The flaw was in not having a means for adjusting the thermocouple penetration. Designing in proprietary parts in order to assure that only the "right" part gets used should always cause a manufacturer grief! The solution that we used was to provide repair parts that were easier to install than the generic ones, or were already calibrated, or sometimes even less costly. Of course, we needed to be able to ship repair parts overnight, or faster, for some customers.
The fact that anybody cut off the end of the thermocouple shows that they had no idea what they were doing.
One more thing, which is that many thermocouple-based controllers have an option called "upscale-burnout", or "downscale burnout", and, using a combination of upscale burnout and an overtemperature alarm contact output, it would be simple to have an "open thermocouple" warning light.
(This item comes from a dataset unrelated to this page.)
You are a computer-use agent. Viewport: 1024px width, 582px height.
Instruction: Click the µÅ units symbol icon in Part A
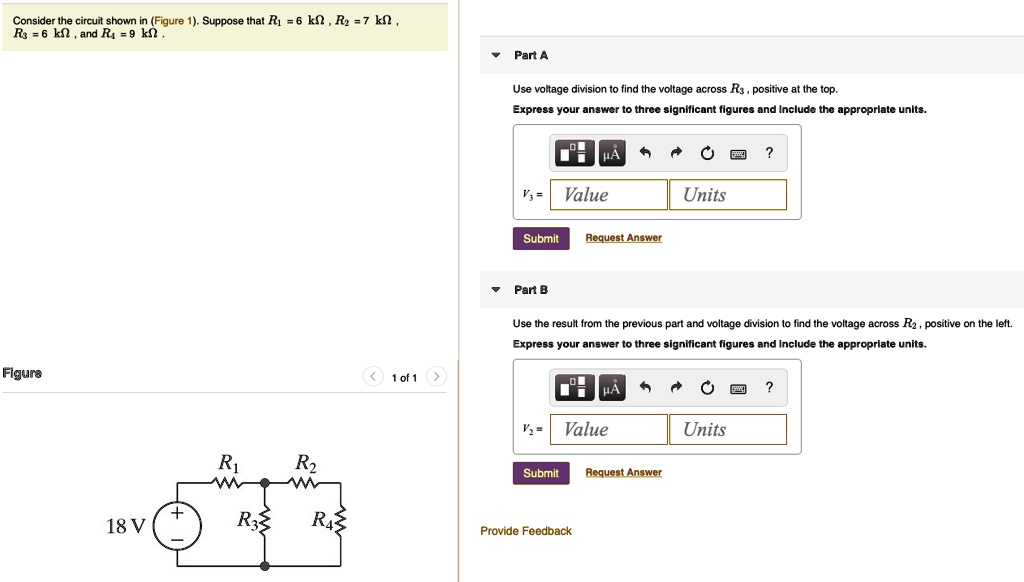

Pretty hilarious that they were trimming that thermocouple and still having it work. I made a themocouple tip welder from three 10,000 microfarad capacitors in parallel, charged up from a 12 volt source through a 330 ohm 1-watt resistor. I connect one side of the charged capacitor bank to the twisted thermocouple wires (both together, with an alligator clip an inch from the end), and touch the tip to the other side of the capacitors. Typically 1mm or so of material disappears in the resulting flash (use eye protection!) and the themocouple is welded and ready to go. Then I discharge whatever's left in the capacitors through the resistor for safety.
I hear alarm bells when someone talks about "proprietary parts". We shy away from vendors who do too much of this. I had a vendor once admit to me that they used a custom made feed chain for carrying lumber through their machine because it made for good parts business. They did the same thing with their cutterhead spindle motors: completely custom motors. Needless to say, we ran away from them screaming. Being tied to the OEM too tightly is a sure fire way to spend way too much on replacement parts.
In the case where buying wrong sized replacements and people with no knowlege modify the spares, well, tough crap. Consider the servicemans visit a training excercise. Buy the spares (overpriced) from the OEM if you don't know what you are doing.
The other amazing thing on this fix is that the operator took the time to change the heater but stopped short of changing the thermocouple before calling in outside help. A quick resistance would have shown the failure.
The amazing thing is that they were able to form a working thermocouple junction - multiple times! - using nothing but a set of shears. I think these people are more skilled than we give them credit for.
This reminds me of the sign in an auto repair shop stating the job will cost you double if you tried to work on it first. Be careful of the Mickey Mouse fix that isn't a fix.
The fix here, which has the negative downside of costing a lot more money and rendering the equipment useless once it gets too old (because parts would no longer be available) would be to have built the heater with a proprietary sized-and-threaded hole for the thermocouple, or some other way that only a vendor-approved part could be used for replacement. But where would the fun be in that?